_Problem statement_
Please copy out the records that follow exactly as they stand.
---*---
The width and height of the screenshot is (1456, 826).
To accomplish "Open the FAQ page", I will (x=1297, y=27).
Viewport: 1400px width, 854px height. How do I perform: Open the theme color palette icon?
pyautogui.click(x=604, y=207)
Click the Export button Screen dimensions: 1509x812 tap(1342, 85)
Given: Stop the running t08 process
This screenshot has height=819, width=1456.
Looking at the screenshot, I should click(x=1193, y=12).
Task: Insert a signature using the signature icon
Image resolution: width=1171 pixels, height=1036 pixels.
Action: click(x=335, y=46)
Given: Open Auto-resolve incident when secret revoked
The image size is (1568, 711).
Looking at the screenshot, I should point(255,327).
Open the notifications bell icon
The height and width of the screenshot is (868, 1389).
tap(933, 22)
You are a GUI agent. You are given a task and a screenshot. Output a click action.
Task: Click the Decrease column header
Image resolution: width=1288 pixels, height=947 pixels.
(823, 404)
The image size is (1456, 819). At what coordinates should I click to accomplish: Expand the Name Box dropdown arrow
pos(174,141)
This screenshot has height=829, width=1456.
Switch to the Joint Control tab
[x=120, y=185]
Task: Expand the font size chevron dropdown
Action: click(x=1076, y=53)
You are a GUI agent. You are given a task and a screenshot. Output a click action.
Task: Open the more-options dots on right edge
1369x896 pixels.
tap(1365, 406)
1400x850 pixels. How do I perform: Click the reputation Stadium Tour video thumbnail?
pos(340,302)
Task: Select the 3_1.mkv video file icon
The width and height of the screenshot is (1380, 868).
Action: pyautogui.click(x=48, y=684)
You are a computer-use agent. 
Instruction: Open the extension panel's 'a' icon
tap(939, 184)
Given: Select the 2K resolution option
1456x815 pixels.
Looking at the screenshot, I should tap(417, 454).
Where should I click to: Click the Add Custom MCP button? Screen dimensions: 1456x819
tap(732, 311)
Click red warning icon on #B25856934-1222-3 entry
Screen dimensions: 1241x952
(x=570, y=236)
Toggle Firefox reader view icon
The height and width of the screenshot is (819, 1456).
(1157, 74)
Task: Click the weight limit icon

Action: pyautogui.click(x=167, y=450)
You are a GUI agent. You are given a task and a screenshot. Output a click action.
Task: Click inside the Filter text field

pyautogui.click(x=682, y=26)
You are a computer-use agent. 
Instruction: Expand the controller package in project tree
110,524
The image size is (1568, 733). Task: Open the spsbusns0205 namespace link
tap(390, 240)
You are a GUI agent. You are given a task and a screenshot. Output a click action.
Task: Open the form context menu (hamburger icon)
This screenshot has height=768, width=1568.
---*---
_Exercise solution_
The width and height of the screenshot is (1456, 826).
To accomplish "Open the FAQ page", I will (x=1297, y=27).
Viewport: 1400px width, 854px height. How do I perform: Open the theme color palette icon?
pyautogui.click(x=604, y=207)
Click the Export button Screen dimensions: 1509x812 tap(1342, 85)
Given: Stop the running t08 process
This screenshot has height=819, width=1456.
Looking at the screenshot, I should click(x=1193, y=12).
Task: Insert a signature using the signature icon
Image resolution: width=1171 pixels, height=1036 pixels.
Action: click(x=335, y=46)
Given: Open Auto-resolve incident when secret revoked
The image size is (1568, 711).
Looking at the screenshot, I should point(255,327).
Open the notifications bell icon
The height and width of the screenshot is (868, 1389).
tap(933, 22)
You are a GUI agent. You are given a task and a screenshot. Output a click action.
Task: Click the Decrease column header
Image resolution: width=1288 pixels, height=947 pixels.
(823, 404)
The image size is (1456, 819). At what coordinates should I click to accomplish: Expand the Name Box dropdown arrow
pos(174,141)
This screenshot has height=829, width=1456.
Switch to the Joint Control tab
[x=120, y=185]
Task: Expand the font size chevron dropdown
Action: click(x=1076, y=53)
You are a GUI agent. You are given a task and a screenshot. Output a click action.
Task: Open the more-options dots on right edge
1369x896 pixels.
tap(1365, 406)
1400x850 pixels. How do I perform: Click the reputation Stadium Tour video thumbnail?
pos(340,302)
Task: Select the 3_1.mkv video file icon
The width and height of the screenshot is (1380, 868).
Action: pyautogui.click(x=48, y=684)
You are a computer-use agent. 
Instruction: Open the extension panel's 'a' icon
tap(939, 184)
Given: Select the 2K resolution option
1456x815 pixels.
Looking at the screenshot, I should tap(417, 454).
Where should I click to: Click the Add Custom MCP button? Screen dimensions: 1456x819
tap(732, 311)
Click red warning icon on #B25856934-1222-3 entry
Screen dimensions: 1241x952
(x=570, y=236)
Toggle Firefox reader view icon
The height and width of the screenshot is (819, 1456).
(1157, 74)
Task: Click the weight limit icon

Action: pyautogui.click(x=167, y=450)
You are a GUI agent. You are given a task and a screenshot. Output a click action.
Task: Click inside the Filter text field

pyautogui.click(x=682, y=26)
You are a computer-use agent. 
Instruction: Expand the controller package in project tree
110,524
The image size is (1568, 733). Task: Open the spsbusns0205 namespace link
tap(390, 240)
You are a GUI agent. You are given a task and a screenshot. Output a click action.
Task: Open the form context menu (hamburger icon)
This screenshot has height=768, width=1568.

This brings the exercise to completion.